= TASK ITEM =
Of the material below, the lines to be retyped are those from the line containing "[LuontoPortti - NatureGate" through the line containing "[Cookiebot by Usercentrics - opens in a new window] (1197, 472)", inclusive; reproduce them exactly.

++++++++++

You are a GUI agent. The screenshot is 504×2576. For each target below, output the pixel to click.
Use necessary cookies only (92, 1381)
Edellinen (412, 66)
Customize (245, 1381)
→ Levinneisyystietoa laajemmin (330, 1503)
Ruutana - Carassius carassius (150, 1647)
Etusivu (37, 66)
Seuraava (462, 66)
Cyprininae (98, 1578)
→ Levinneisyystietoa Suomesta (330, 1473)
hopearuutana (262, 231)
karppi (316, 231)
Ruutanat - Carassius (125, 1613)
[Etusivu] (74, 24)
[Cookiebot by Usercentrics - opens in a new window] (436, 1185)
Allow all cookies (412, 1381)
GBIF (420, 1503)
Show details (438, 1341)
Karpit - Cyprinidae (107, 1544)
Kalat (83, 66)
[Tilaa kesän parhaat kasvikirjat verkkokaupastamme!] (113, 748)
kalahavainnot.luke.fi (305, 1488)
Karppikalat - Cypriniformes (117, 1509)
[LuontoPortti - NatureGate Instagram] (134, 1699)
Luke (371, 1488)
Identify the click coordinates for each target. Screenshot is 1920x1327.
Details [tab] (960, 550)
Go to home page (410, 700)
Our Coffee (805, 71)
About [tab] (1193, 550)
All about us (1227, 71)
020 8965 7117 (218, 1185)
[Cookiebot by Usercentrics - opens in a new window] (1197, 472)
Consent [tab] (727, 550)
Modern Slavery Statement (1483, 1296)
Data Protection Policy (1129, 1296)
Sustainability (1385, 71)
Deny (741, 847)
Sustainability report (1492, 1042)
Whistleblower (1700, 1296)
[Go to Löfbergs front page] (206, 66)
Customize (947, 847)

++++++++++

= OUTPUT BELOW =
[LuontoPortti - NatureGate Instagram] (134, 1699)
Luke (371, 1488)
Identify the click coordinates for each target. Screenshot is 1920x1327.
Details [tab] (960, 550)
Go to home page (410, 700)
Our Coffee (805, 71)
About [tab] (1193, 550)
All about us (1227, 71)
020 8965 7117 (218, 1185)
[Cookiebot by Usercentrics - opens in a new window] (1197, 472)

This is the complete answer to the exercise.